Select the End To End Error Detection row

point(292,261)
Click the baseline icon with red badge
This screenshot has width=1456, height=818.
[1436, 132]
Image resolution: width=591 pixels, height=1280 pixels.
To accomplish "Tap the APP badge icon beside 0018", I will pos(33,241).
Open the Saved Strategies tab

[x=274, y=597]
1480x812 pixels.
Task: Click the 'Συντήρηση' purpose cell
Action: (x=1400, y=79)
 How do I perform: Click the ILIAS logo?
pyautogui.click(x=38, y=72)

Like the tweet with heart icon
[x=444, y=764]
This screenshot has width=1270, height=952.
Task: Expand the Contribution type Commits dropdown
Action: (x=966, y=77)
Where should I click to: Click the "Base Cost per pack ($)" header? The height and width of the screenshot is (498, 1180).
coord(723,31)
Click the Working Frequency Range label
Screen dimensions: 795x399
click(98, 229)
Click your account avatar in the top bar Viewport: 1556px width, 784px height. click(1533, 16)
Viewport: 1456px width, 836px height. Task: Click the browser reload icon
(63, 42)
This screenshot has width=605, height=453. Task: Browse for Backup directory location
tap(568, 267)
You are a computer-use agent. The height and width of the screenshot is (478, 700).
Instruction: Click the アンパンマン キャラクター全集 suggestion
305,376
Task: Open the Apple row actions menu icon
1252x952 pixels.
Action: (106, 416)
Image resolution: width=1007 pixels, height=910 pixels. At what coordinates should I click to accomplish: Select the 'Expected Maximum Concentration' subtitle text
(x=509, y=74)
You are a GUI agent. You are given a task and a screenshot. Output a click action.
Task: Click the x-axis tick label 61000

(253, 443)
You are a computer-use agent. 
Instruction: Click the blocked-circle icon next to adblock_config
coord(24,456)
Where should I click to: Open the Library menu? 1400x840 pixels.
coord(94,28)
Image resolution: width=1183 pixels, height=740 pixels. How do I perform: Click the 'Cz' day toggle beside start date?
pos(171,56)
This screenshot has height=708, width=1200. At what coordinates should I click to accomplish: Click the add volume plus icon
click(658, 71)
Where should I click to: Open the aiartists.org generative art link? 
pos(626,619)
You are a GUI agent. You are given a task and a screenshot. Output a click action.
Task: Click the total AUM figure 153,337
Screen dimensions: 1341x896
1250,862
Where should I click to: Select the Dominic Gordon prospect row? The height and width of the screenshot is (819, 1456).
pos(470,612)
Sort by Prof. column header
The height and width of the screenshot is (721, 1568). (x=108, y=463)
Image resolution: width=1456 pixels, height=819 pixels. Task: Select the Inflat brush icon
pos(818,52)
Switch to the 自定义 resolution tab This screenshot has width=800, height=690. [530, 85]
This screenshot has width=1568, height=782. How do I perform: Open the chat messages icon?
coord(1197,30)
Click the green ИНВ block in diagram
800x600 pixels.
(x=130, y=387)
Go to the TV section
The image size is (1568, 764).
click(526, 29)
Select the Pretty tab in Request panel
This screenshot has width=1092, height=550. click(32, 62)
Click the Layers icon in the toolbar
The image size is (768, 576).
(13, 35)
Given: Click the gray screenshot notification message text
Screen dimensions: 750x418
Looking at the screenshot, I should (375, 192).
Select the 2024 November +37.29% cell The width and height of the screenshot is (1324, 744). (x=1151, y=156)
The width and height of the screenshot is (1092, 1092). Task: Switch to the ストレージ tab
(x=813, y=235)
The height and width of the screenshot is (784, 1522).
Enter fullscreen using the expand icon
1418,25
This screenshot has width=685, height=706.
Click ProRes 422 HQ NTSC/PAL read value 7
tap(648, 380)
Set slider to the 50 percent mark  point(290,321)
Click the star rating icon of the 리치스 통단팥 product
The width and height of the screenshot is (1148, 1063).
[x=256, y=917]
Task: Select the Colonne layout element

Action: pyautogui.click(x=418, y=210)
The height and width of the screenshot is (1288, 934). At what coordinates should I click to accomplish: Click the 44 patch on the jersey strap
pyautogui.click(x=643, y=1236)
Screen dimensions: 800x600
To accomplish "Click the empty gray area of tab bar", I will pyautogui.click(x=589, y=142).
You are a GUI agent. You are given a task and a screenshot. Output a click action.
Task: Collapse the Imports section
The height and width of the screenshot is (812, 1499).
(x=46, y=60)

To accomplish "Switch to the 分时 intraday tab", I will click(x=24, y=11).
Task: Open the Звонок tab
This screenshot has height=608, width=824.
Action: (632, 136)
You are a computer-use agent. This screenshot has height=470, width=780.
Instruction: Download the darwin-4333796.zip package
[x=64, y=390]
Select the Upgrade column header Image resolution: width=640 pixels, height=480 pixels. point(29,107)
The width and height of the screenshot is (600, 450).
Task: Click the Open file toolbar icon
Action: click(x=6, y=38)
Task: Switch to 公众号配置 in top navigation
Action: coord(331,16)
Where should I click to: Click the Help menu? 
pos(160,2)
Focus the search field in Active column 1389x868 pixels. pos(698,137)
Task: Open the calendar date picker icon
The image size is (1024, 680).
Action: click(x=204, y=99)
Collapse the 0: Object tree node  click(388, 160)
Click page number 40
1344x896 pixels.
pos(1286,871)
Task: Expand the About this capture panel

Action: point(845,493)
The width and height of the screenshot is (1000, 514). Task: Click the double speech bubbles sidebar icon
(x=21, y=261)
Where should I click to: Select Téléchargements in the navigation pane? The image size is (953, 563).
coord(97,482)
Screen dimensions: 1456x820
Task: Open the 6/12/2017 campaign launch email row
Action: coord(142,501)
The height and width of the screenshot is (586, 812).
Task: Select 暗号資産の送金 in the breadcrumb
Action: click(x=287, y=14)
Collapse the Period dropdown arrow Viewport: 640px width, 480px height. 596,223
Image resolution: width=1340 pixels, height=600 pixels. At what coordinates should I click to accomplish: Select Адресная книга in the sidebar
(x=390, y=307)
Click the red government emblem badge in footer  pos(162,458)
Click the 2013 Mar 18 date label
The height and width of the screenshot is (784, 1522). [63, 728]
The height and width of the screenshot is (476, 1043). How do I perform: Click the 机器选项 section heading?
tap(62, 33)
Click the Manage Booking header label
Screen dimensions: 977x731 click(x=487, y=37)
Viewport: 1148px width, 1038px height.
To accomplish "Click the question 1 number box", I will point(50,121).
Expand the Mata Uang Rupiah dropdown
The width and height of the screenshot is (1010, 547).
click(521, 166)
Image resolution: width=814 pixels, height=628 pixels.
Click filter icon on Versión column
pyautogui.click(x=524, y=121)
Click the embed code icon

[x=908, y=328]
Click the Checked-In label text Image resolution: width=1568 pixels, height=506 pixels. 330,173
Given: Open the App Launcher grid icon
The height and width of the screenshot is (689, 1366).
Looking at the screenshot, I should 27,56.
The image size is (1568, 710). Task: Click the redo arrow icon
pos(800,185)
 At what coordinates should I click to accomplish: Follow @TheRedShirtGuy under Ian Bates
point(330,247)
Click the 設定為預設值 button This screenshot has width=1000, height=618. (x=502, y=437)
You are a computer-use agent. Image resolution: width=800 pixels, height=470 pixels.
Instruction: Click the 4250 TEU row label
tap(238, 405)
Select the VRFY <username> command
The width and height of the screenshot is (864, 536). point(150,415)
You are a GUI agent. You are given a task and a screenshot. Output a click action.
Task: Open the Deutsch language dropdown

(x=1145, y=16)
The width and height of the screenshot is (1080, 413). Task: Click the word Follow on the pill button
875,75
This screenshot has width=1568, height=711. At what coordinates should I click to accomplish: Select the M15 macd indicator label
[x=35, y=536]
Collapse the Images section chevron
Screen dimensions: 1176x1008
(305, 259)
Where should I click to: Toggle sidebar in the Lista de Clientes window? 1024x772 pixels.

[WRITTEN PROBLEM] Recast all of the records above as a JSON list of strings, one string per line, leaving out blank lines.

[EXPECTED OUTPUT]
[
  "Select the End To End Error Detection row",
  "point(292,261)",
  "Click the baseline icon with red badge",
  "This screenshot has width=1456, height=818.",
  "[1436, 132]",
  "Image resolution: width=591 pixels, height=1280 pixels.",
  "To accomplish \"Tap the APP badge icon beside 0018\", I will pos(33,241).",
  "Open the Saved Strategies tab",
  "[x=274, y=597]",
  "1480x812 pixels.",
  "Task: Click the 'Συντήρηση' purpose cell",
  "Action: (x=1400, y=79)",
  " How do I perform: Click the ILIAS logo?",
  "pyautogui.click(x=38, y=72)",
  "Like the tweet with heart icon",
  "[x=444, y=764]",
  "This screenshot has width=1270, height=952.",
  "Task: Expand the Contribution type Commits dropdown",
  "Action: (x=966, y=77)",
  "Where should I click to: Click the \"Base Cost per pack ($)\" header? The height and width of the screenshot is (498, 1180).",
  "coord(723,31)",
  "Click the Working Frequency Range label",
  "Screen dimensions: 795x399",
  "click(98, 229)",
  "Click your account avatar in the top bar Viewport: 1556px width, 784px height. click(1533, 16)",
  "Viewport: 1456px width, 836px height. Task: Click the browser reload icon",
  "(63, 42)",
  "This screenshot has width=605, height=453. Task: Browse for Backup directory location",
  "tap(568, 267)",
  "You are a computer-use agent. The height and width of the screenshot is (478, 700).",
  "Instruction: Click the アンパンマン キャラクター全集 suggestion",
  "305,376",
  "Task: Open the Apple row actions menu icon",
  "1252x952 pixels.",
  "Action: (106, 416)",
  "Image resolution: width=1007 pixels, height=910 pixels. At what coordinates should I click to accomplish: Select the 'Expected Maximum Concentration' subtitle text",
  "(x=509, y=74)",
  "You are a GUI agent. You are given a task and a screenshot. Output a click action.",
  "Task: Click the x-axis tick label 61000",
  "(253, 443)",
  "You are a computer-use agent. ",
  "Instruction: Click the blocked-circle icon next to adblock_config",
  "coord(24,456)",
  "Where should I click to: Open the Library menu? 1400x840 pixels.",
  "coord(94,28)",
  "Image resolution: width=1183 pixels, height=740 pixels. How do I perform: Click the 'Cz' day toggle beside start date?",
  "pos(171,56)",
  "This screenshot has height=708, width=1200. At what coordinates should I click to accomplish: Click the add volume plus icon",
  "click(658, 71)",
  "Where should I click to: Open the aiartists.org generative art link? ",
  "pos(626,619)",
  "You are a GUI agent. You are given a task and a screenshot. Output a click action.",
  "Task: Click the total AUM figure 153,337",
  "Screen dimensions: 1341x896",
  "1250,862",
  "Where should I click to: Select the Dominic Gordon prospect row? The height and width of the screenshot is (819, 1456).",
  "pos(470,612)",
  "Sort by Prof. column header",
  "The height and width of the screenshot is (721, 1568). (x=108, y=463)",
  "Image resolution: width=1456 pixels, height=819 pixels. Task: Select the Inflat brush icon",
  "pos(818,52)",
  "Switch to the 自定义 resolution tab This screenshot has width=800, height=690. [530, 85]",
  "This screenshot has width=1568, height=782. How do I perform: Open the chat messages icon?",
  "coord(1197,30)",
  "Click the green ИНВ block in diagram",
  "800x600 pixels.",
  "(x=130, y=387)",
  "Go to the TV section",
  "The image size is (1568, 764).",
  "click(526, 29)",
  "Select the Pretty tab in Request panel",
  "This screenshot has width=1092, height=550. click(32, 62)",
  "Click the Layers icon in the toolbar",
  "The image size is (768, 576).",
  "(13, 35)",
  "Given: Click the gray screenshot notification message text",
  "Screen dimensions: 750x418",
  "Looking at the screenshot, I should (375, 192).",
  "Select the 2024 November +37.29% cell The width and height of the screenshot is (1324, 744). (x=1151, y=156)",
  "The width and height of the screenshot is (1092, 1092). Task: Switch to the ストレージ tab",
  "(x=813, y=235)",
  "The height and width of the screenshot is (784, 1522).",
  "Enter fullscreen using the expand icon",
  "1418,25",
  "This screenshot has width=685, height=706.",
  "Click ProRes 422 HQ NTSC/PAL read value 7",
  "tap(648, 380)",
  "Set slider to the 50 percent mark  point(290,321)",
  "Click the star rating icon of the 리치스 통단팥 product",
  "The width and height of the screenshot is (1148, 1063).",
  "[x=256, y=917]",
  "Task: Select the Colonne layout element",
  "Action: pyautogui.click(x=418, y=210)",
  "The height and width of the screenshot is (1288, 934). At what coordinates should I click to accomplish: Click the 44 patch on the jersey strap",
  "pyautogui.click(x=643, y=1236)",
  "Screen dimensions: 800x600",
  "To accomplish \"Click the empty gray area of tab bar\", I will pyautogui.click(x=589, y=142).",
  "You are a GUI agent. You are given a task and a screenshot. Output a click action.",
  "Task: Collapse the Imports section",
  "The height and width of the screenshot is (812, 1499).",
  "(x=46, y=60)",
  "To accomplish \"Switch to the 分时 intraday tab\", I will click(x=24, y=11).",
  "Task: Open the Звонок tab",
  "This screenshot has height=608, width=824.",
  "Action: (632, 136)",
  "You are a computer-use agent. This screenshot has height=470, width=780.",
  "Instruction: Download the darwin-4333796.zip package",
  "[x=64, y=390]",
  "Select the Upgrade column header Image resolution: width=640 pixels, height=480 pixels. point(29,107)",
  "The width and height of the screenshot is (600, 450).",
  "Task: Click the Open file toolbar icon",
  "Action: click(x=6, y=38)",
  "Task: Switch to 公众号配置 in top navigation",
  "Action: coord(331,16)",
  "Where should I click to: Click the Help menu? ",
  "pos(160,2)",
  "Focus the search field in Active column 1389x868 pixels. pos(698,137)",
  "Task: Open the calendar date picker icon",
  "The image size is (1024, 680).",
  "Action: click(x=204, y=99)",
  "Collapse the 0: Object tree node  click(388, 160)",
  "Click page number 40",
  "1344x896 pixels.",
  "pos(1286,871)",
  "Task: Expand the About this capture panel",
  "Action: point(845,493)",
  "The width and height of the screenshot is (1000, 514). Task: Click the double speech bubbles sidebar icon",
  "(x=21, y=261)",
  "Where should I click to: Select Téléchargements in the navigation pane? The image size is (953, 563).",
  "coord(97,482)",
  "Screen dimensions: 1456x820",
  "Task: Open the 6/12/2017 campaign launch email row",
  "Action: coord(142,501)",
  "The height and width of the screenshot is (586, 812).",
  "Task: Select 暗号資産の送金 in the breadcrumb",
  "Action: click(x=287, y=14)",
  "Collapse the Period dropdown arrow Viewport: 640px width, 480px height. 596,223",
  "Image resolution: width=1340 pixels, height=600 pixels. At what coordinates should I click to accomplish: Select Адресная книга in the sidebar",
  "(x=390, y=307)",
  "Click the red government emblem badge in footer  pos(162,458)",
  "Click the 2013 Mar 18 date label",
  "The height and width of the screenshot is (784, 1522). [63, 728]",
  "The height and width of the screenshot is (476, 1043). How do I perform: Click the 机器选项 section heading?",
  "tap(62, 33)",
  "Click the Manage Booking header label",
  "Screen dimensions: 977x731 click(x=487, y=37)",
  "Viewport: 1148px width, 1038px height.",
  "To accomplish \"Click the question 1 number box\", I will point(50,121).",
  "Expand the Mata Uang Rupiah dropdown",
  "The width and height of the screenshot is (1010, 547).",
  "click(521, 166)",
  "Image resolution: width=814 pixels, height=628 pixels.",
  "Click filter icon on Versión column",
  "pyautogui.click(x=524, y=121)",
  "Click the embed code icon",
  "[x=908, y=328]",
  "Click the Checked-In label text Image resolution: width=1568 pixels, height=506 pixels. 330,173",
  "Given: Open the App Launcher grid icon",
  "The height and width of the screenshot is (689, 1366).",
  "Looking at the screenshot, I should 27,56.",
  "The image size is (1568, 710). Task: Click the redo arrow icon",
  "pos(800,185)",
  " At what coordinates should I click to accomplish: Follow @TheRedShirtGuy under Ian Bates",
  "point(330,247)",
  "Click the 設定為預設值 button This screenshot has width=1000, height=618. (x=502, y=437)",
  "You are a computer-use agent. Image resolution: width=800 pixels, height=470 pixels.",
  "Instruction: Click the 4250 TEU row label",
  "tap(238, 405)",
  "Select the VRFY <username> command",
  "The width and height of the screenshot is (864, 536). point(150,415)",
  "You are a GUI agent. You are given a task and a screenshot. Output a click action.",
  "Task: Open the Deutsch language dropdown",
  "(x=1145, y=16)",
  "The width and height of the screenshot is (1080, 413). Task: Click the word Follow on the pill button",
  "875,75",
  "This screenshot has width=1568, height=711. At what coordinates should I click to accomplish: Select the M15 macd indicator label",
  "[x=35, y=536]",
  "Collapse the Images section chevron",
  "Screen dimensions: 1176x1008",
  "(305, 259)",
  "Where should I click to: Toggle sidebar in the Lista de Clientes window? 1024x772 pixels."
]